Il diabete è una forma di disturbo che purtroppo, numeri alla mano, è in grande aumento e inevitabilmente andrà ad influenzare la vita di sempre più persone in futuro. La dieta, anche quella mediterranea, considerata una delle migliori sotto ogni punto di vista, è tendenzialmente “positiva” per chi soffre di diabete anche se alcuni elemtenti come la pizza sono tendenzialmente sconsigliabili.

Pizza e diabete, connubio impossibile? Ecco quale scegliere

La pizza è infatti un elemento assolutamente integrato e fondamentale della cultura italiana del cibo ma non solo, in quanto è l’alimento più diffuso e diversificato in tutto il mondo composto da un impasto farinaco. Originaria di Napoli, la pizza ha trovato una diffusione capillare e difficilmente riscontrabile in altri alimenti.

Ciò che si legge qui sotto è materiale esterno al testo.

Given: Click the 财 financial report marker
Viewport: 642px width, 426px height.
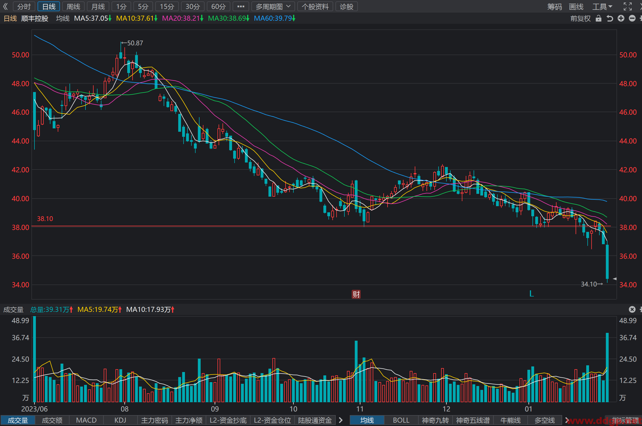Looking at the screenshot, I should point(356,294).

Ma la stessa composizione pur “sana” per sommi capi risulta essere poco compatibile con una dieta tipica di un diabetico.

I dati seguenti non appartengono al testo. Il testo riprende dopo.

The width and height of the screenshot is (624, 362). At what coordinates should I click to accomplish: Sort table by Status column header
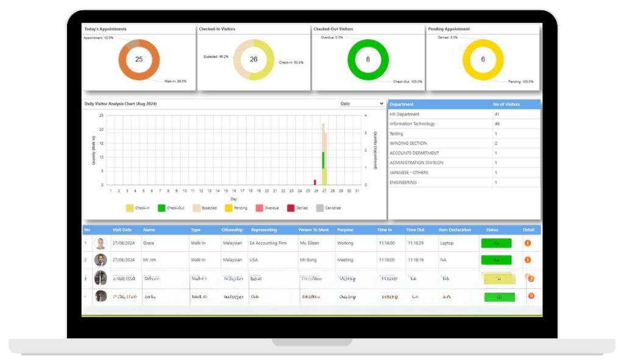pos(492,230)
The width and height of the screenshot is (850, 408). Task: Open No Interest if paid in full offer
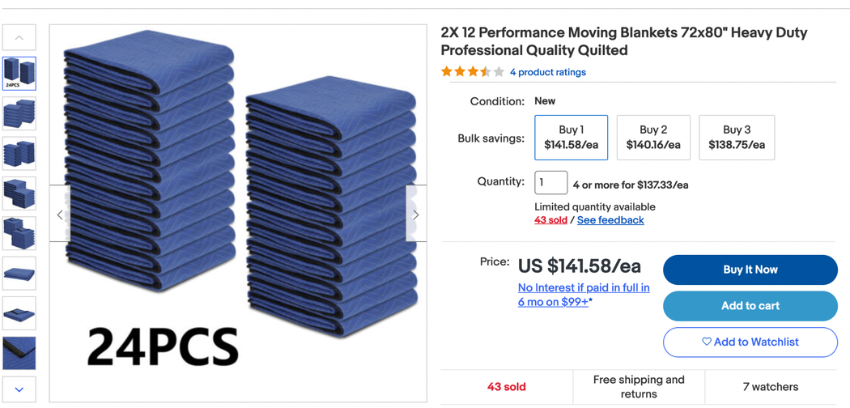click(584, 295)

In  realtà la pizza non è nativamente composta da lementi “nocivi” per il diabete, ma sono alcuni elementi presenti nell’impasto che determinano un influenza del glucosio del sangue, il vero problema del diabetico medio, ma anche per chi soffre di una semplice glicemia alta.

Si tratta soprattutto dell’amido e del glutine, che influiscono in modo particolare su questo valore. Ma una pizza ben lievitata, dagli ingredienti sani e di buona qualità, nonchè “semplici”, come laa composizione della tradizionale margherita e marinara, non rendono la tradizionale pizza qualcosa da evitare. Anche un diabetico può infatti consumarla almeno 1 volta a settimana, ovviamente apportando attenzione ai condimenti ed a cosa consuma prima, durante e dopo.

La pizza quindi non va detronizzata, in quanto alimento ricco di importanti sostanze nutritive, ma bisogna responsabilizzarsi e scegliere una “sana”.

Sarebbe ancora meglio preferire una pizza, anche fatta in casa, fatta con farine integrali o di canapa che sono molto meno influenti per il glucosio,  in quanto molto più povere di amido.